→ Your assignment: Find every line in the data that contains the word "Choose". Return each of those lines.

==== Available data

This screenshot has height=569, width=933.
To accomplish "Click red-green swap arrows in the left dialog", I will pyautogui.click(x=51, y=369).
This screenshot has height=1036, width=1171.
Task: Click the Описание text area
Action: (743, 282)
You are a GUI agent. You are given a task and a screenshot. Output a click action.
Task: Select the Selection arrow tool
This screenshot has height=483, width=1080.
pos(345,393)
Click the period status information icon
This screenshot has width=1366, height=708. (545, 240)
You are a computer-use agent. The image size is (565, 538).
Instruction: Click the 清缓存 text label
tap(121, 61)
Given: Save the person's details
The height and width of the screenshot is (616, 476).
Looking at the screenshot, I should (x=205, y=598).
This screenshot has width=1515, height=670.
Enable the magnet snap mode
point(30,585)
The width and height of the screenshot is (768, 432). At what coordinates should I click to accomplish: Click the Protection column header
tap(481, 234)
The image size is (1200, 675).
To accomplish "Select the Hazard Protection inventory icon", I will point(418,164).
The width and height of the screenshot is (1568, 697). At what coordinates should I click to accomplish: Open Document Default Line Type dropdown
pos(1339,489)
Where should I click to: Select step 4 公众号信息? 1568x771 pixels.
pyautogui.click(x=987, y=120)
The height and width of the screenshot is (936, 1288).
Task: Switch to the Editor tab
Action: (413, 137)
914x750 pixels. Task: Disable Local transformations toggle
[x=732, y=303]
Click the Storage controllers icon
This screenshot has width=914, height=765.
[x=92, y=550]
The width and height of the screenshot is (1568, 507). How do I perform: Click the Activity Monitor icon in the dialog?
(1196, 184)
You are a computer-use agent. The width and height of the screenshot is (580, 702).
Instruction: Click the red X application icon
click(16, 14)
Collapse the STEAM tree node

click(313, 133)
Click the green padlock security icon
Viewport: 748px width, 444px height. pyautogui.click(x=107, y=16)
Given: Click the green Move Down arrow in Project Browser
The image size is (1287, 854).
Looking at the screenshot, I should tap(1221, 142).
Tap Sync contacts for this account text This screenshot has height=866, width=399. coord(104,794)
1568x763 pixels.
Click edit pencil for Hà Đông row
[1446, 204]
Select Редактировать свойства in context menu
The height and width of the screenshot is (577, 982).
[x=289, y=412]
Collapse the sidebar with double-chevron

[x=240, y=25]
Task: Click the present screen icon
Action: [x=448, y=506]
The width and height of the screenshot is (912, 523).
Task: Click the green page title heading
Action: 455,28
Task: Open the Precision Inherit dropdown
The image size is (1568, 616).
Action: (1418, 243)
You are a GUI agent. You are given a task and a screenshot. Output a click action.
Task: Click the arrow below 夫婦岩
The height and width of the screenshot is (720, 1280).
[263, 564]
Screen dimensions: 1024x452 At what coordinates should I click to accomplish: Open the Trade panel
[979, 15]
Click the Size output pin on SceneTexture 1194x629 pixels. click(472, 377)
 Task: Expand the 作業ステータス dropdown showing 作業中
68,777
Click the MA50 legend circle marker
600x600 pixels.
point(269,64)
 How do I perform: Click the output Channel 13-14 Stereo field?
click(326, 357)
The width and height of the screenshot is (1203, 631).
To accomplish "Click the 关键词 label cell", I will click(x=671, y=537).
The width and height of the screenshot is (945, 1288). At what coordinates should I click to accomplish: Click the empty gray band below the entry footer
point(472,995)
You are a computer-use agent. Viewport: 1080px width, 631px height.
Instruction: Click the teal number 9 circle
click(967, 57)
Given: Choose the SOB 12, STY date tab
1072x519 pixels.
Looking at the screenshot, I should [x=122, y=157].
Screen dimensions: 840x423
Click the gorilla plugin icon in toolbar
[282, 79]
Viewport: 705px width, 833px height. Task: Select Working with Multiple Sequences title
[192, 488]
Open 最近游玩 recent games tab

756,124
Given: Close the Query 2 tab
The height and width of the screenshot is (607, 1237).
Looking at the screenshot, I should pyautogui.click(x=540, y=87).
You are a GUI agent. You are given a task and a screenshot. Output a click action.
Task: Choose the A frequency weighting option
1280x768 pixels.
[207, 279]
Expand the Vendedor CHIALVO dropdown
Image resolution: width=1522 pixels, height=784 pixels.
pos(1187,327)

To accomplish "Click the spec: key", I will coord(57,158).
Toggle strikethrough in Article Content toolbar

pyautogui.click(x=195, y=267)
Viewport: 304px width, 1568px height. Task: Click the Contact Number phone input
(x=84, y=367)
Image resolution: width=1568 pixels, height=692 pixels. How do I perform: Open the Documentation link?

========

→ Reply:
Given: Choose the SOB 12, STY date tab
Task: Choose the A frequency weighting option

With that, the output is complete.